◆ Selected text ◆
===

The H. K. Porter Co. was the leading exclusive builder of light locomotives in the U. S. Until its surviving construction records became available not many months ago, little was actually known of the Porter output, although observers could safely guess that the greater number of Porters were industrial-type 0-4-0 tank engines. A study of the records now at hand bears out the guesswork—and it comes as no surprise that the very first Porter was an 0-4-0T. If "dinky" was the root term, "Porter dinky" became the term in practice among hundreds of contractors and industrial customers, for it was the four-drivered saddletanker, quality-built in numbers, that made the Porter reputation. Tiny, homely, dirty, and as faceless as the thousands of obscure, ofttimes temporary railroads on which it ran, the dinky nevertheless deserves some study and recognition, if only for the job it did.

However, what may be most interesting in the Porter records is not what they reveal about large numbers of run-of-mine-and-mill dinkies, but the details given for more "exotic" locomotive types. For Porter turned out Forneys, 2-4-0's, 2-6-0's, 2-8-0's, 2-8-2's, 4-4-0's, 4-6-0's and other designs, including a quantity of back-truck engines.

===

Copy from the Porter locomotive text, starting with "The H. K. Porter" and going on through "job it did.".

◆ Collected data ◆
===

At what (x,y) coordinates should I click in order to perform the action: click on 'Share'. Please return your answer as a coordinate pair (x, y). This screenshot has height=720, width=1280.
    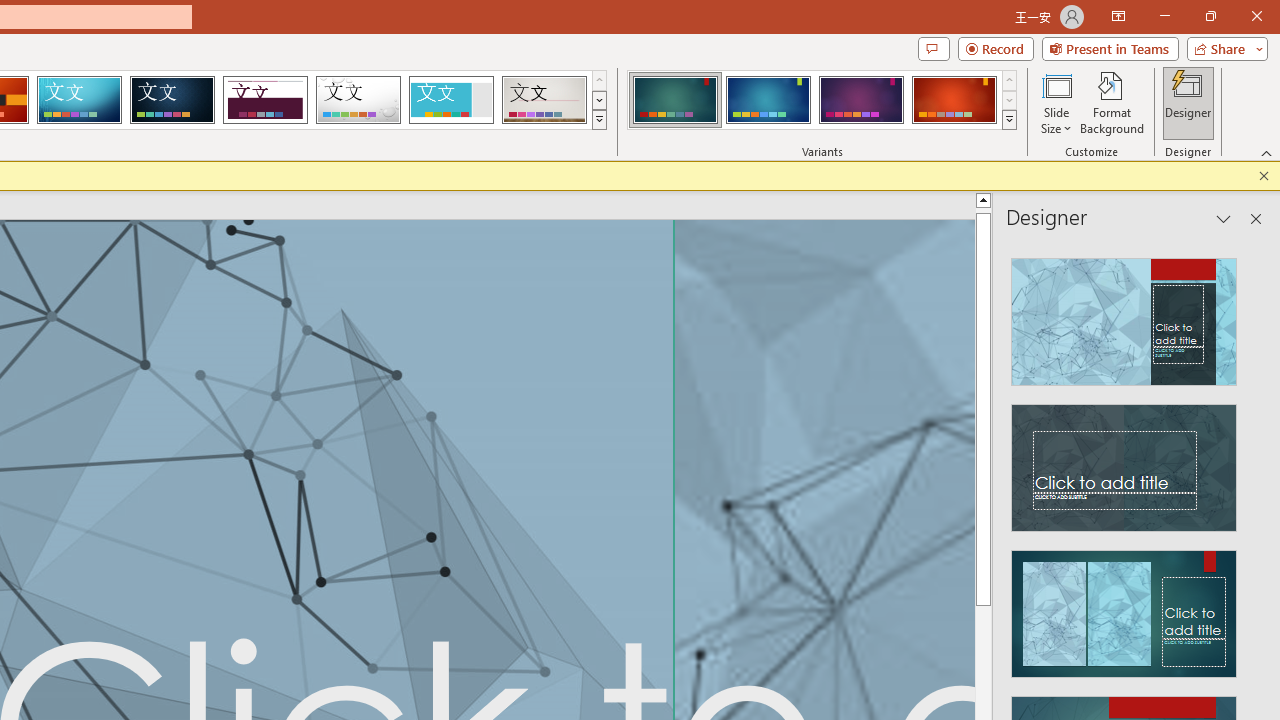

===

◆ Written reply ◆
The H. K. Porter Co. was the leading exclusive builder of light locomotives in the U. S. Until its surviving construction records became available not many months ago, little was actually known of the Porter output, although observers could safely guess that the greater number of Porters were industrial-type 0-4-0 tank engines. A study of the records now at hand bears out the guesswork—and it comes as no surprise that the very first Porter was an 0-4-0T. If "dinky" was the root term, "Porter dinky" became the term in practice among hundreds of contractors and industrial customers, for it was the four-drivered saddletanker, quality-built in numbers, that made the Porter reputation. Tiny, homely, dirty, and as faceless as the thousands of obscure, ofttimes temporary railroads on which it ran, the dinky nevertheless deserves some study and recognition, if only for the job it did.